— Begin Data to use —

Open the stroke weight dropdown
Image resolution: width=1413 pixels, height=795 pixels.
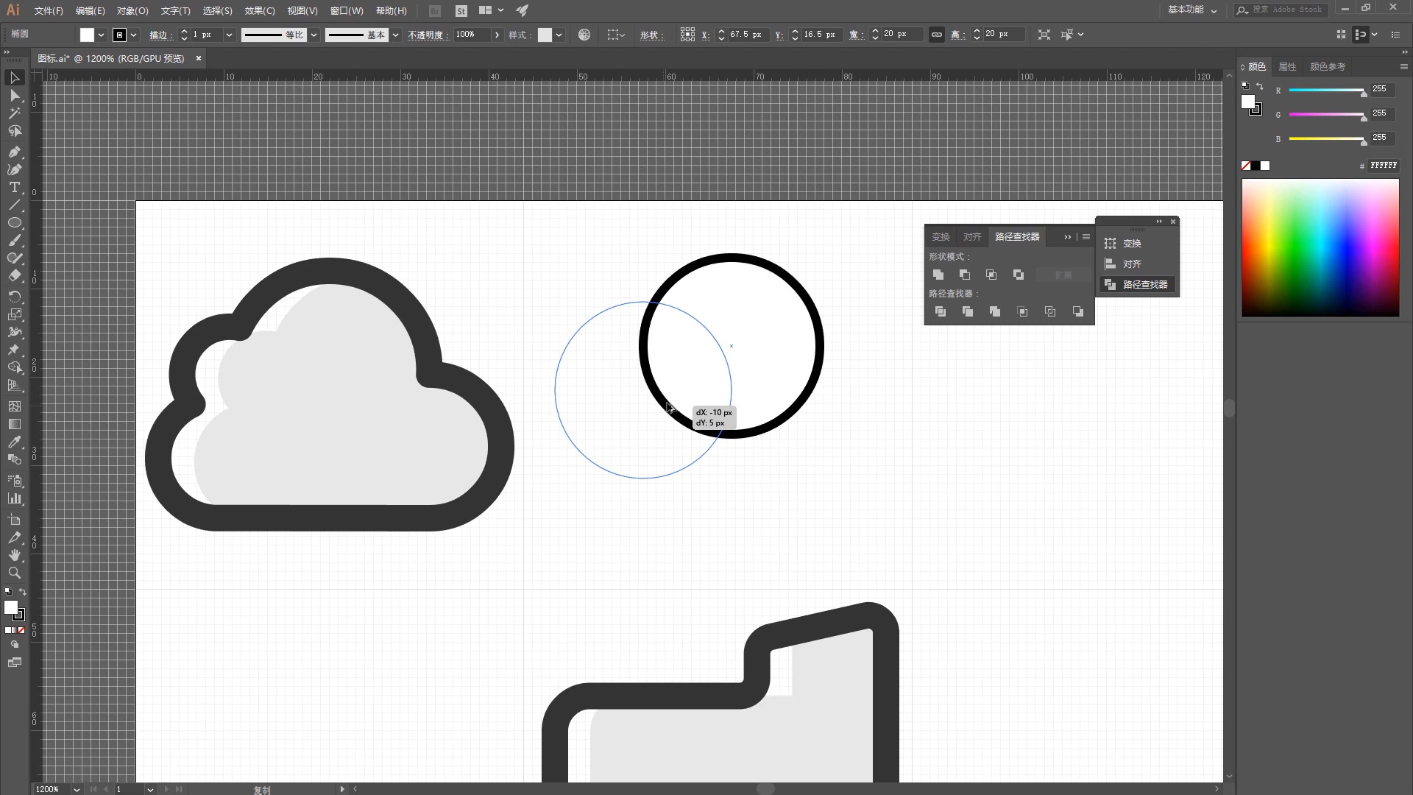pos(229,35)
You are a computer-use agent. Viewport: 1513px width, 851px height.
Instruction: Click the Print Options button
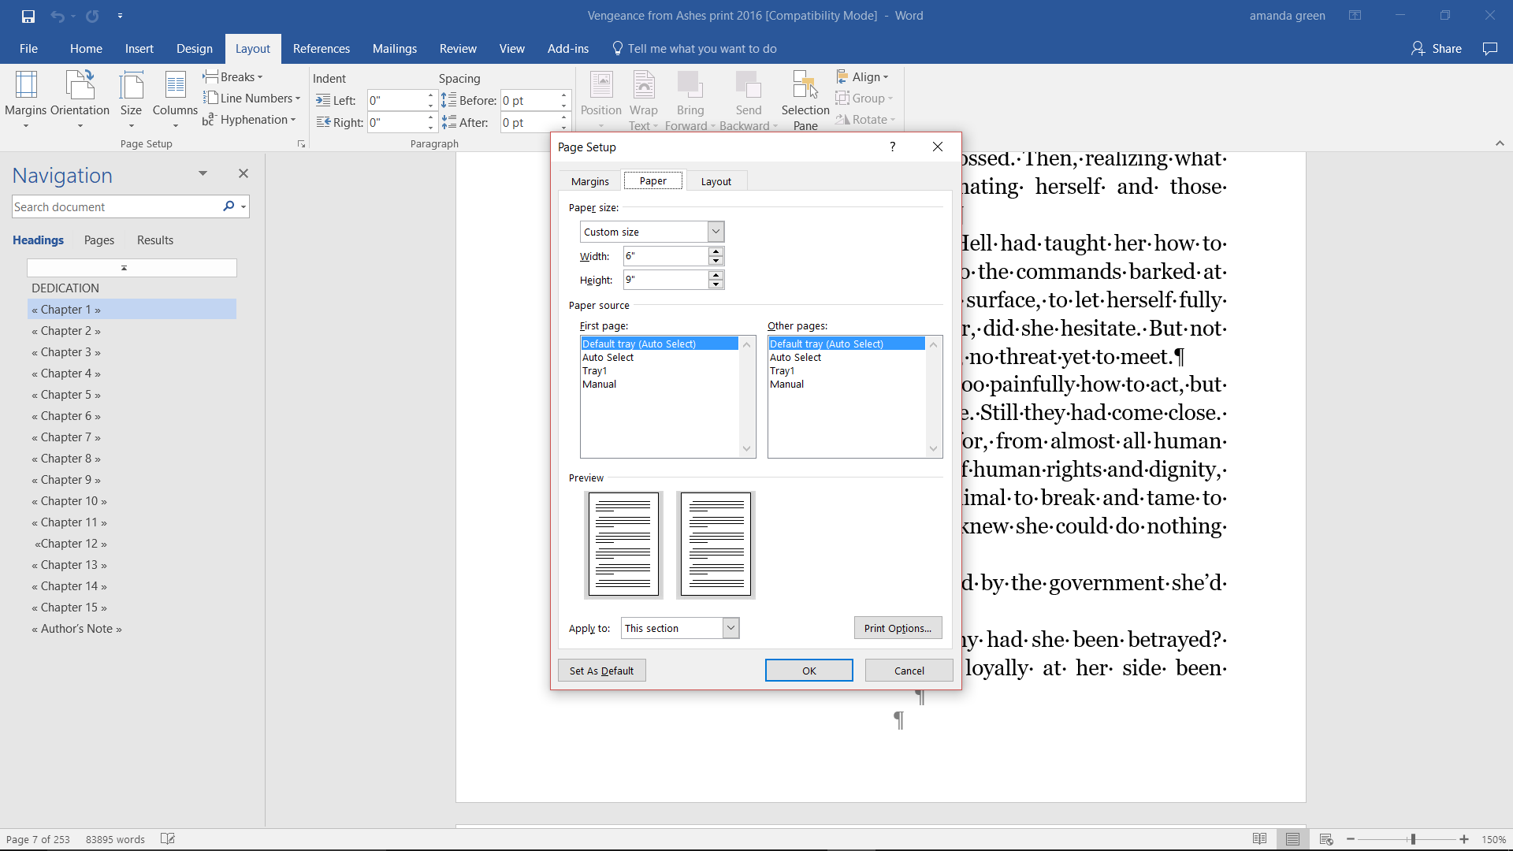[x=898, y=628]
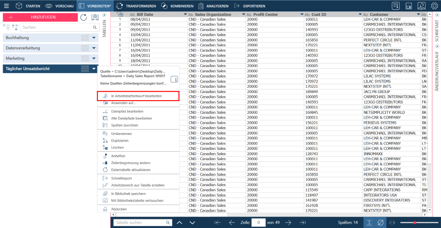Collapse the Tabellen panel with arrow toggle
441x228 pixels.
coord(105,15)
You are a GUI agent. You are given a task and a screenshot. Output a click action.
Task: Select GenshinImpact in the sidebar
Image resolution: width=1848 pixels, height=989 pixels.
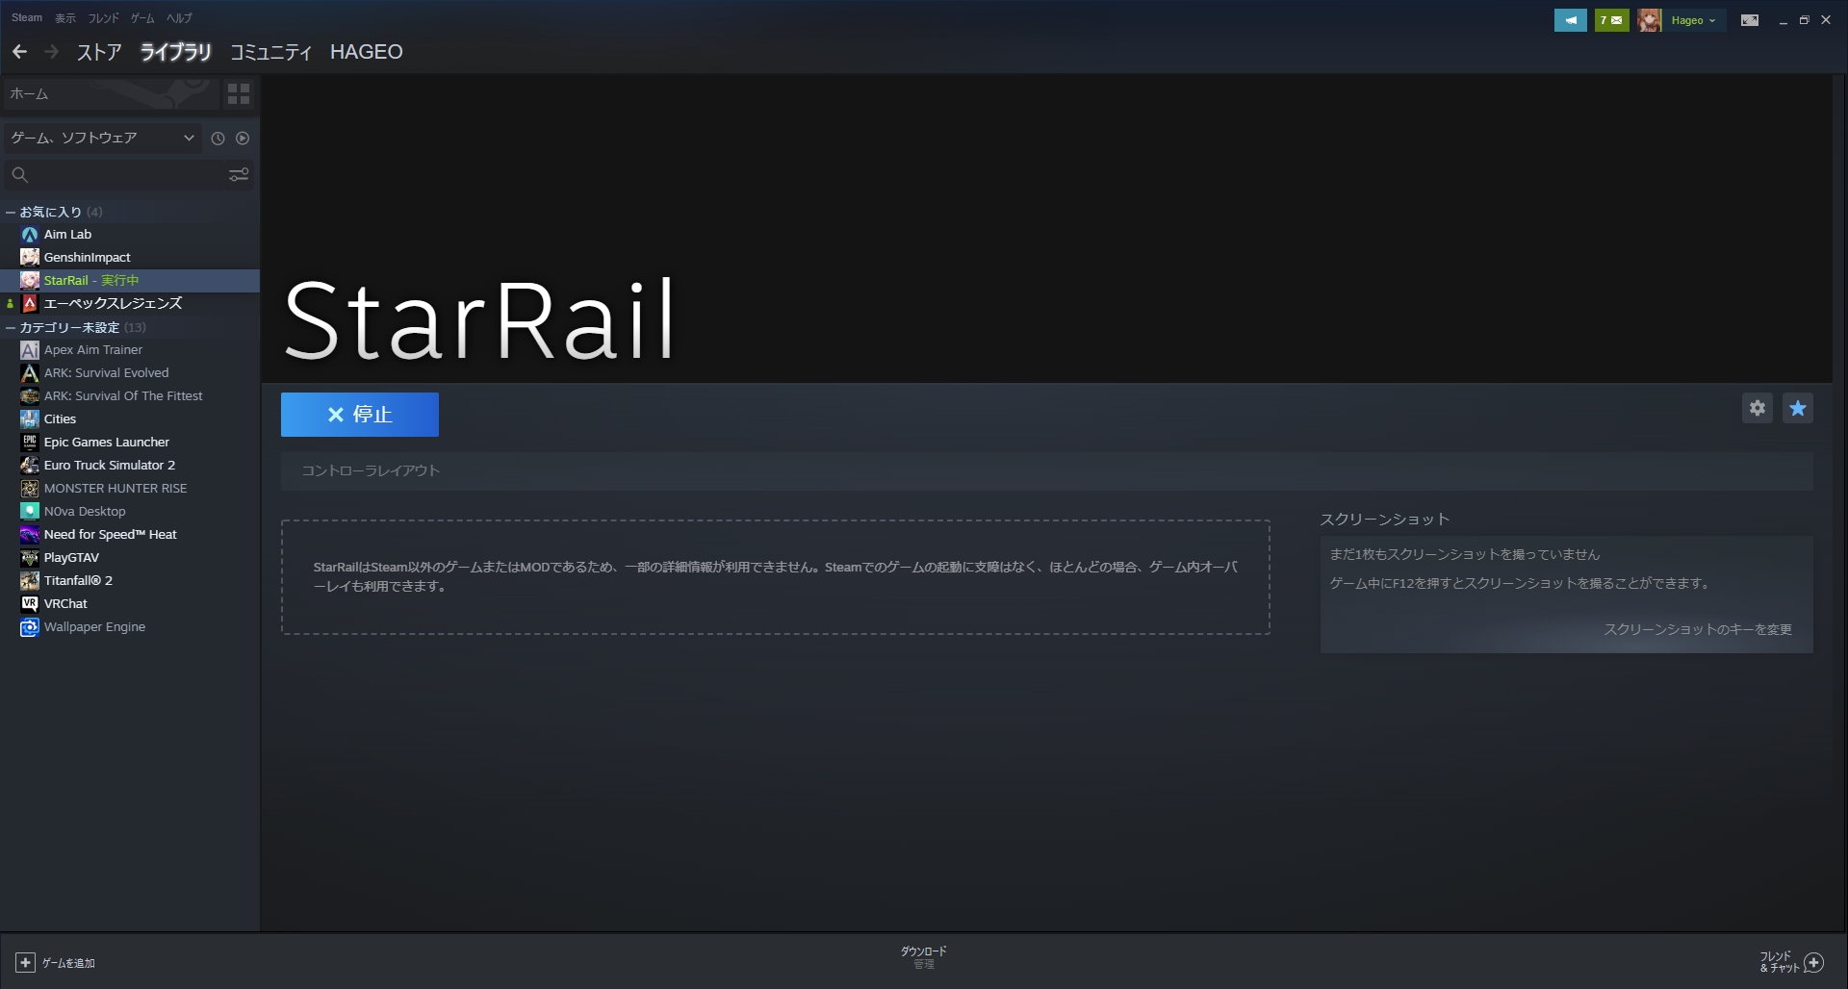88,257

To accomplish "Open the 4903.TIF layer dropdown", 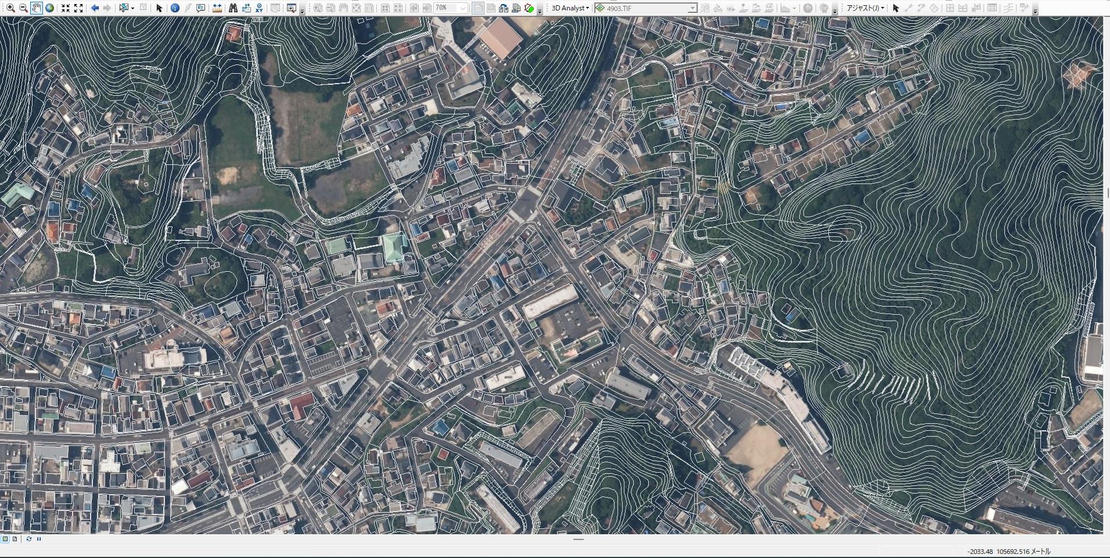I will tap(692, 8).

— End Data to use —

=== Exercise details ===
Copy every line of the entries above that contains the string "agent", matching its case exactly.

=== Solution to this problem ===
You are a computer-use agent. Viewport: 1513px width, 851px height.
You are a GUI agent. You are given a task and a screenshot. Output a click action.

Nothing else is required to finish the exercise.